A BigCommerce agency practice in 2026 sits in an unusual sweet spot: it competes for the same deals as Shopify Plus but against fewer agencies, it lands deal sizes comparable to Plus while carrying lower licensing-cost objections, and it serves a buyer pool that is unusually B2B-friendly. The agencies that win on BigCommerce do not pitch the platform as a Shopify alternative; they pitch it as the right answer for B2B-heavy, multi-channel, mid-market brands with complex catalogs and enterprise integration requirements. This BigCommerce agency services guide is for owners, ops leads, and senior consultants who already know how to build on BigCommerce and want to understand the agency business mechanics: how to position against Shopify Plus, what to charge, what retainer structures work, how the partner program affects unit economics, and which client patterns produce profitable engagements.
Key Takeaways:
- BigCommerce projects typically land between $40K and $220K in 2026, with retainers from $3K to $22K per month.
- Partner tier (Preferred, Elite) materially affects deal size and inbound quality; Elite agencies see 35 to 60 percent larger average projects.

- _WHAT TO DO_:
**a.** List the questions the BigCommerce agency guide says it will help readers understand about the agency business.
**b.** According to the BigCommerce agency guide, what monthly range do BigCommerce retainers fall in for 2026?
**c.** Pick up the BigCommerce agency guide at the point where it ends and keep writing.

- _SOURCE EXCERPT_:
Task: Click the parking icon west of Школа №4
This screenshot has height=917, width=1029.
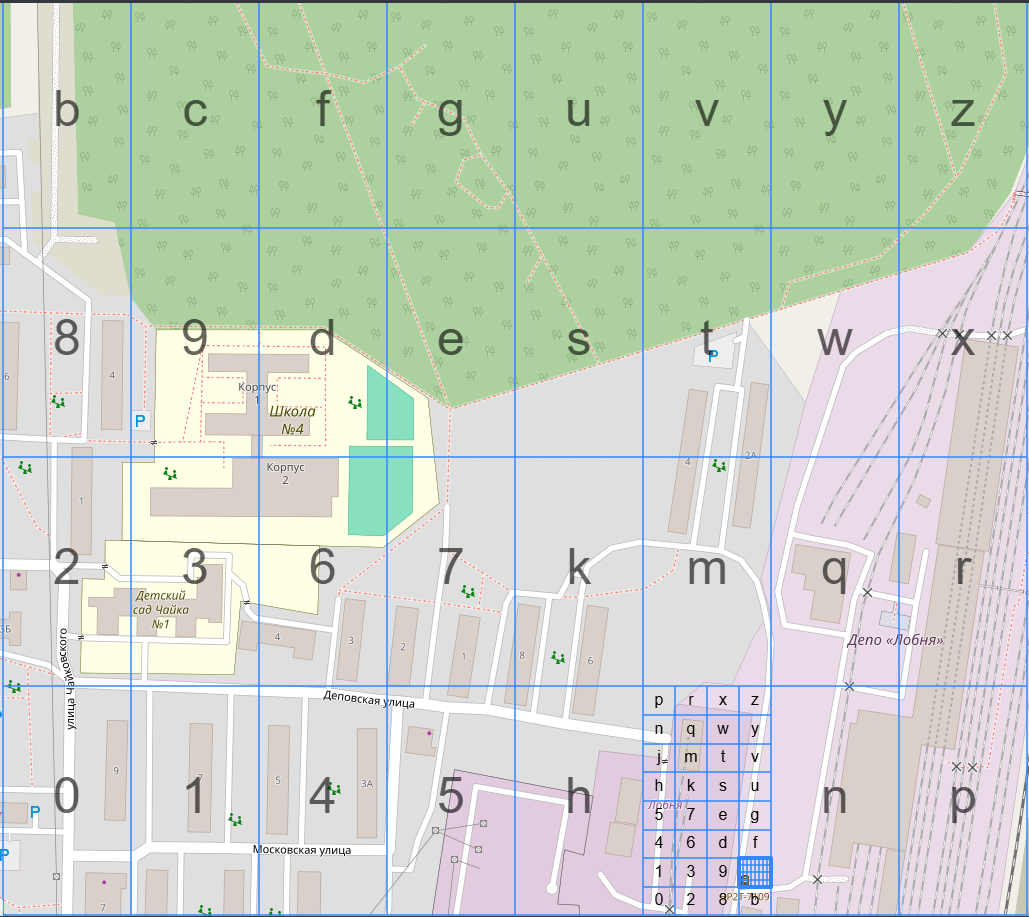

- _THE RESULTS_:
**a.**
- How to position against Shopify Plus
- What to charge
- What retainer structures work
- How the partner program affects unit economics
- Which client patterns produce profitable engagements

**b.** From $3K to $22K per month.

**c.**
- B2B engagements drive most of BigCommerce's margin advantage versus Shopify Plus; price them as a discrete tier.
- Healthy BigCommerce shops carry 50 to 70 percent of revenue through retainers within 24 months.
- The biggest scope-creep traps are catalog migration, custom checkout configuration, and Stencil-to-headless transitions.
Why BigCommerce Is the Less-Crowded Pitch
Shopify Plus dominates DTC mindshare in 2026, but the BigCommerce buyer pool is structurally different. According to recent Internet Retailer (Digital Commerce 360) coverage of mid-market platforms and BigCommerce's own 2025 Industry Report, BigCommerce skews heavier B2B, heavier multi-channel (Amazon, Walmart, eBay), and heavier toward brands with complex catalog logic. For agencies, that means three things:
- Less competition per RFP. A BigCommerce RFP often draws three to six competing agencies versus eight to fifteen for a comparable Shopify Plus deal.
- Larger B2B deal sizes. B2B-heavy clients typically need price lists, account-based pricing, quotes, and a sales-rep workflow, which adds $20K to $80K to a typical build.
- More integration revenue. ERP, OMS, and PIM integrations are more common in the BigCommerce client base because the buyers came from legacy enterprise stacks.
The agency business case for adding BigCommerce as a discipline is rarely "we should add a third platform." It is more often "we should differentiate from the 50,000 Shopify shops by being the agency that solves B2B properly."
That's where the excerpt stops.